YOUR GOAL → Go to the line holding "Task: Click the" in the data below. Return it and each line after it through the last, exactly, and skip the pictures.

DATA FOR ANALYSIS →
Start of Block

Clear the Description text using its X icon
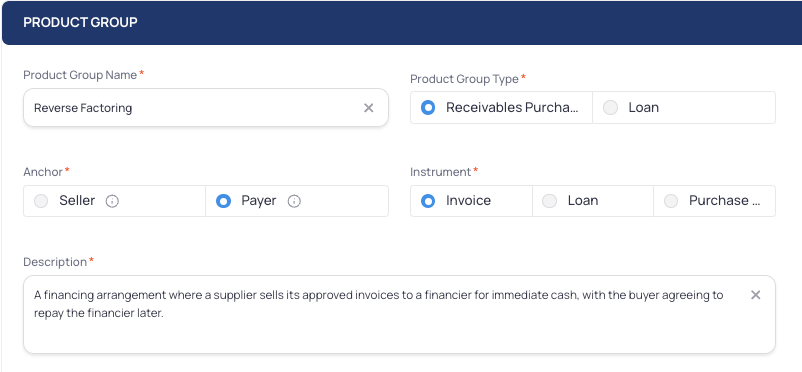802x372 pixels. click(x=755, y=295)
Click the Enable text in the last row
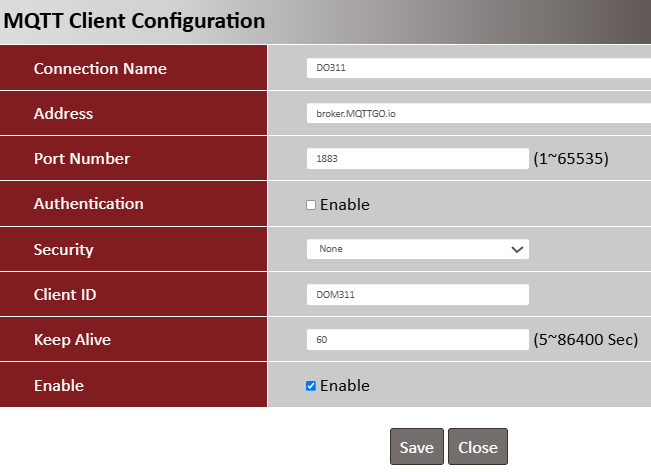 tap(345, 386)
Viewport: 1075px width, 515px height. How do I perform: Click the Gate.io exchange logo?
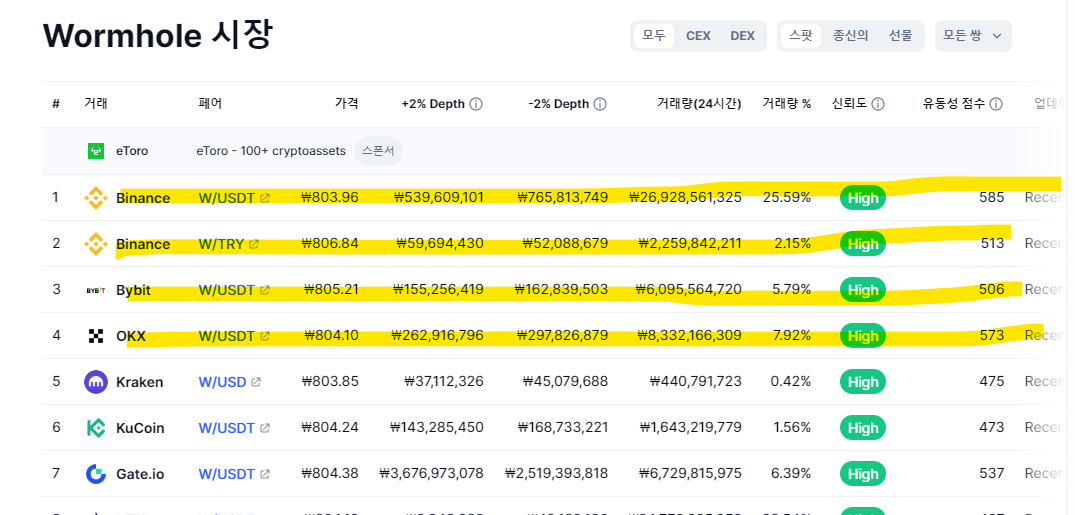tap(96, 474)
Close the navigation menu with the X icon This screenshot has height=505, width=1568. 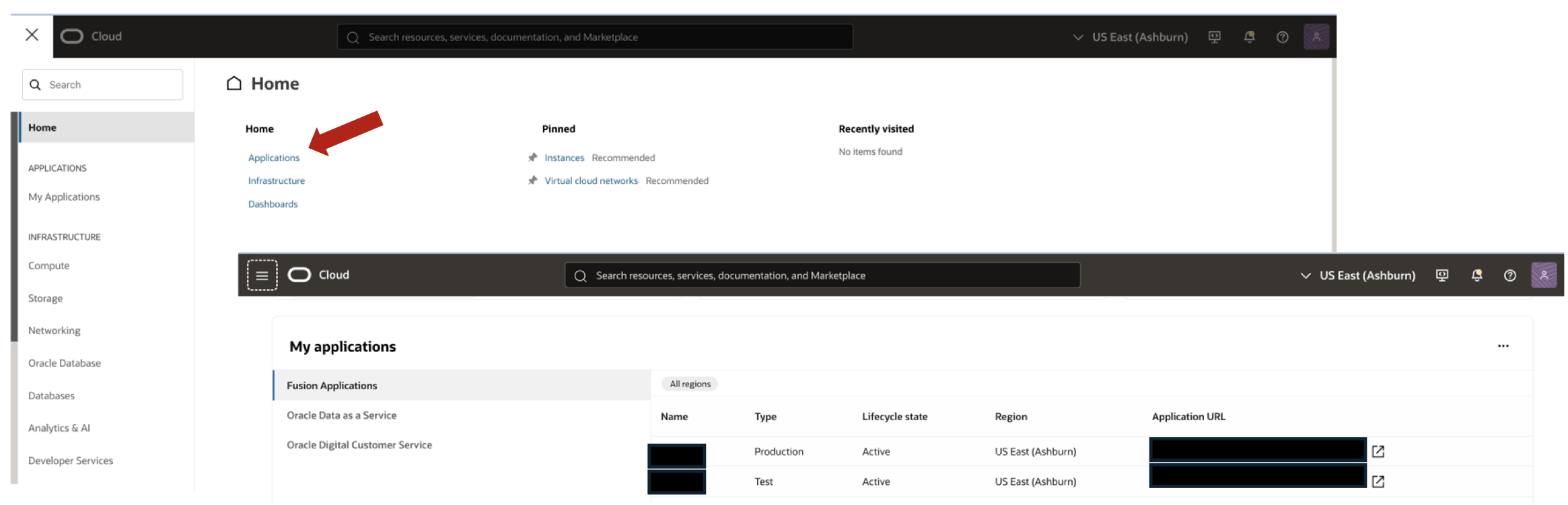click(32, 35)
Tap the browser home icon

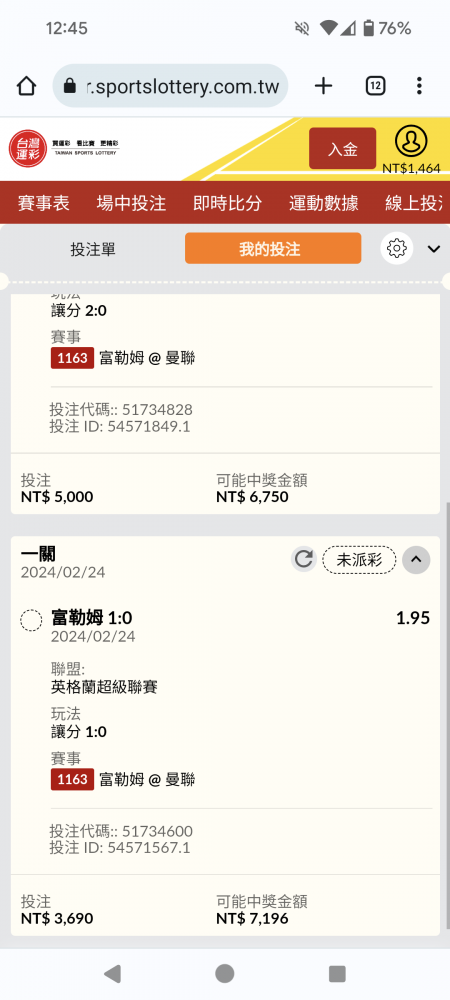pos(25,85)
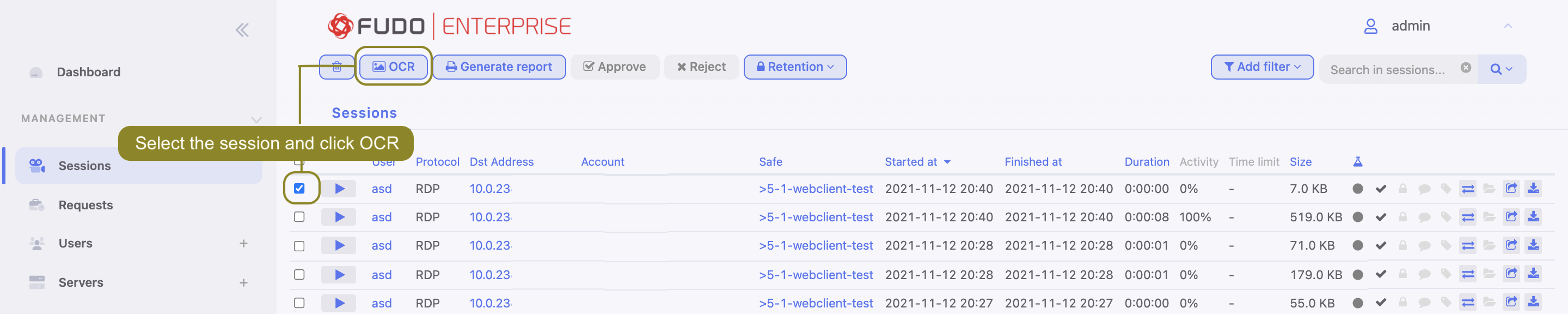This screenshot has width=1568, height=314.
Task: Download the first session recording
Action: (x=1534, y=189)
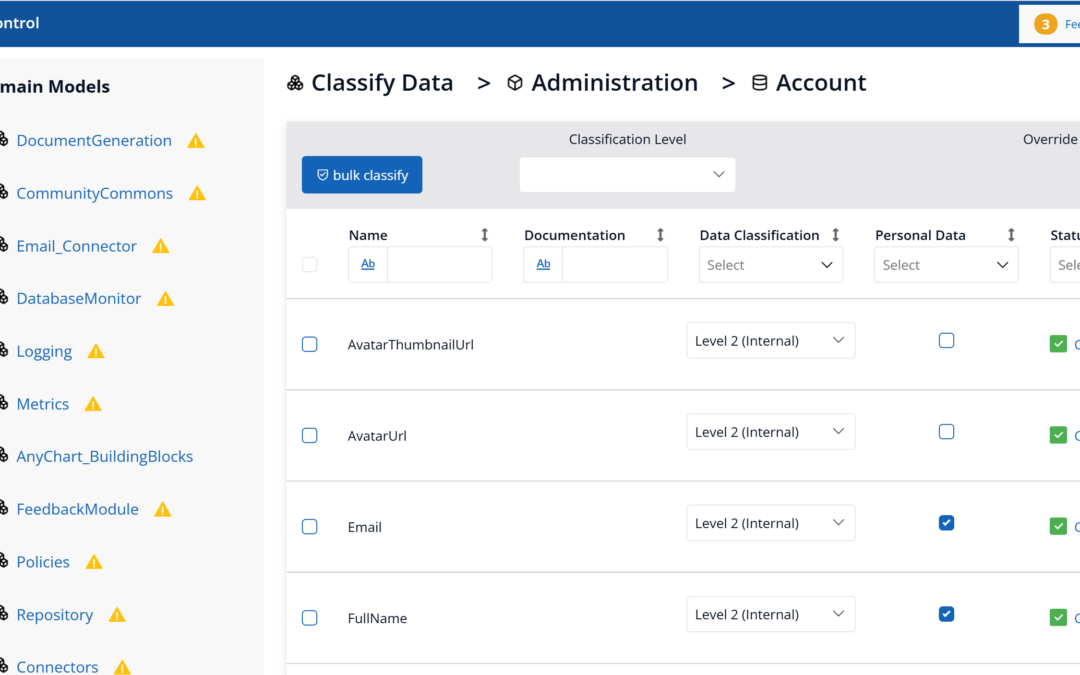Click the Name filter 'Ab' operator icon
The image size is (1080, 675).
pos(368,265)
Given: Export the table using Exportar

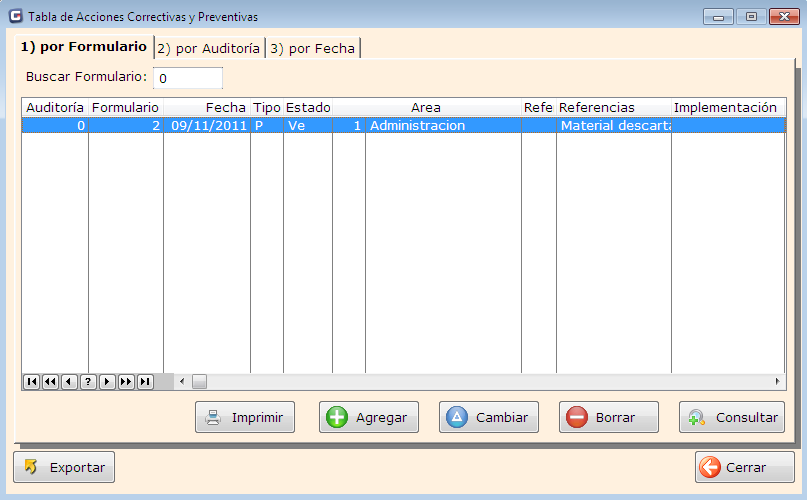Looking at the screenshot, I should point(65,467).
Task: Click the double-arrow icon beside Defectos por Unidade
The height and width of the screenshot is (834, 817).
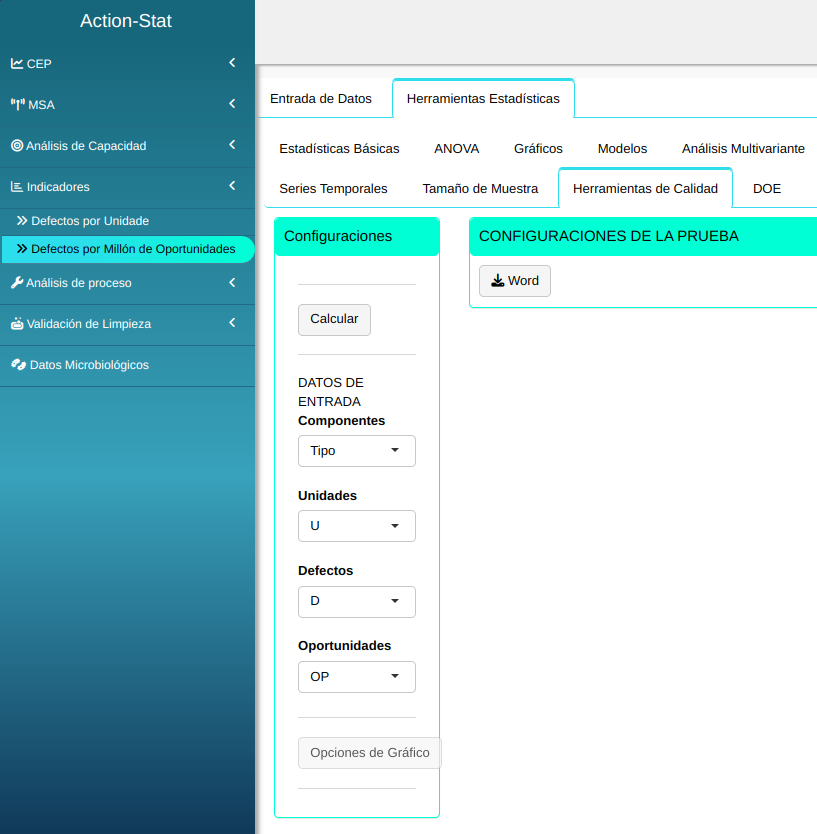Action: pyautogui.click(x=22, y=221)

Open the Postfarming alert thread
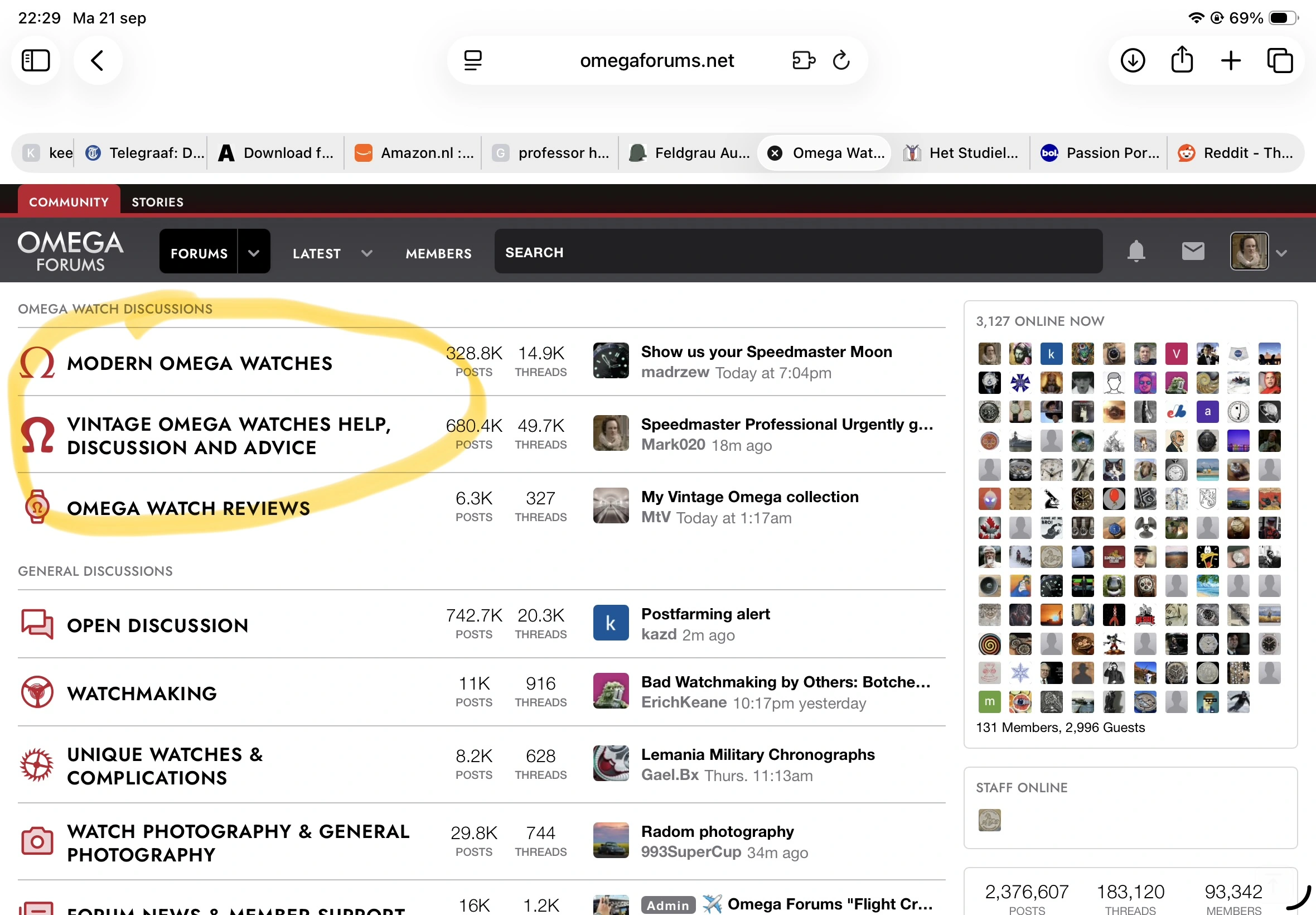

End of Block

ANSWER SECTION →
Task: Click the double-arrow icon beside Defectos por Unidade
The height and width of the screenshot is (834, 817).
Action: pyautogui.click(x=22, y=221)

Open the Postfarming alert thread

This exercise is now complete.